To help promote the World Cup and soccer in general, ESPN has vastly expanded the sport's presence on its networks. It televised the 2008 European Championship -- drawing 3.76 million viewers for the first U.S. network telecast of the final -- added 48 live English Premier League matches to ESPN2 that it bought from Fox Soccer Channel, and purchased some rights to Spain's La Liga from GolTV, coverage mostly on ESPN Deportes.

Although it did lose the European Champions League to FSC, it appears to be on the verge of gaining rights to the 2012 European Championship and it is expanding Premier League coverage to about 85 matches next season. In addition, it retains its MLS package.

World Cup ads started airing months in advance. ESPN thinks the tournament will dominate a time period when soccer overlaps the U.S. Open golf tournament, the NBA and NHL playoffs, and Wimbledon.

"It's clear that there's been a significant upgrade in the attention we pay to the world's sport," Skipper said.

While Univision has the Spanish-language rights, ESPN found a loophole and will televise games on ESPN Deportes -- in Portuguese. According to the 2000 U.S. Census, there were only 565,000 Portuguese-speaking people in the U.S. population.

"We certainly feel that there's a limited audience out there for interest in Portuguese," Falcon said.

ESPN heads to South Africa finding that FIFA has loosened up. It used to be that ESPN was hugely dependent on the world feed, allowed only to add a single camera for World Cup games involving the U.S. national team. Now, Drake says ESPN is free to produce World Cup telecasts pretty much in the same manner it televises American sports leagues.

Ad sales have been strong, with FIFA partners Adidas, Anheuser-Busch, Hyundai and Sony buying time along with AT&T, Cisco, EA Sports, Heineken, M&M Mars and the U.S. Marines.

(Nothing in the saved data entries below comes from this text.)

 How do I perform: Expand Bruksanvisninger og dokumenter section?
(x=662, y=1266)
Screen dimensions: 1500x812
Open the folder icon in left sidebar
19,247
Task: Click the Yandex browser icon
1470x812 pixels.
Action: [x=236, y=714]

Anheuser-Busch and M&M Mars also bought time on Univision, joined by Allstate, Best Buy, Castrol, Coca-Cola, Comcast, Corona/Mondelo, Fujifilm, General Motors, Marriott, McDonalds, Miller, Nationwide, Nike, Paramount Pictures, State Farm, T-Mobile, Time Warner Cable, Unilever, Valvoline, Verizon, Volkswagen and Wal-Mart.

"Many of them are treating this like the big event that it is, and launching new creative and really activating brand in a very big way across all of our platforms," said David Lawenda, Univision's president of advertising sales.

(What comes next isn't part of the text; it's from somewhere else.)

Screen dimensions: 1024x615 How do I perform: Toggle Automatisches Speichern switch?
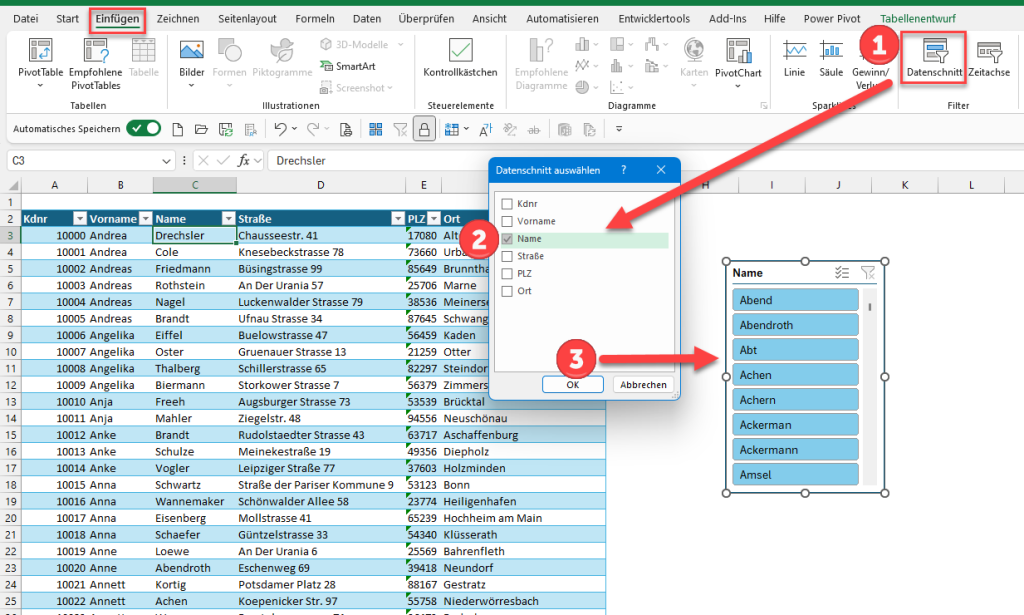click(144, 128)
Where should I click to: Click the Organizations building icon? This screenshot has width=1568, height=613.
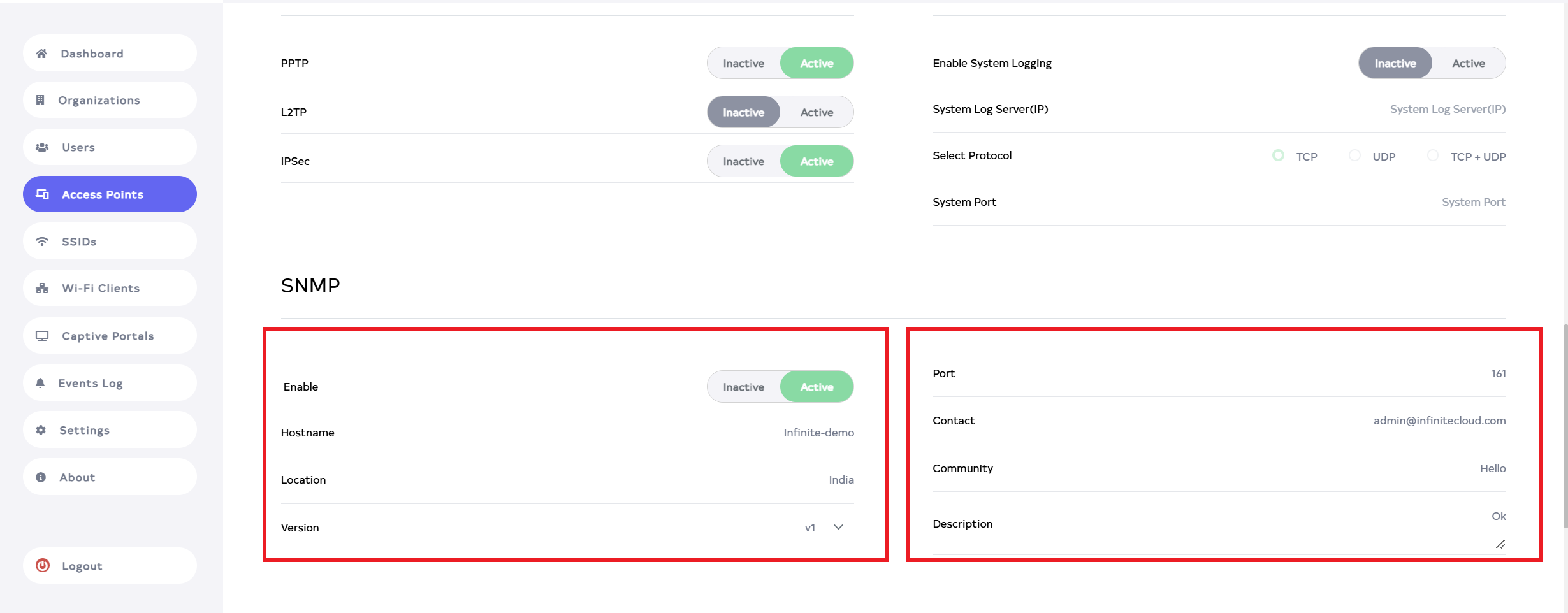[x=40, y=100]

That's a big change from the first U.S. World Cup telecast, when NBC rebroadcast the BBC's coverage of England's win over Germany in the 1966 final. As recently as 1978, the tournament wasn't on U.S. TV at all, with closed circuit transmissions the preferred method.

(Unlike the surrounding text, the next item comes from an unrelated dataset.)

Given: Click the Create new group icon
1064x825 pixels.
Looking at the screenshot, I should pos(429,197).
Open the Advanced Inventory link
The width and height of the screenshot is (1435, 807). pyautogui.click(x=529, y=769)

ABC televised the 1982 final, and ESPN, PBS and the Spanish network SIN combined to broadcast the other games. Four years later, at the tournament in Mexico, only 22 matches were shown on U.S. English-language television -- 15 on ESPN and seven on NBC.

Now, ESPN2 will go all soccer for 24 hours leading up to the opener. Even the pre-World Cup concert will be televised live on ESPN on June 10, with an edited version replayed on ABC the following night.

Drake said Skipper has pushed for all the resources.

"It's really in some measure a reflection of his belief that this sport will become a major sport in this country, and I'm totally with him in that," he said.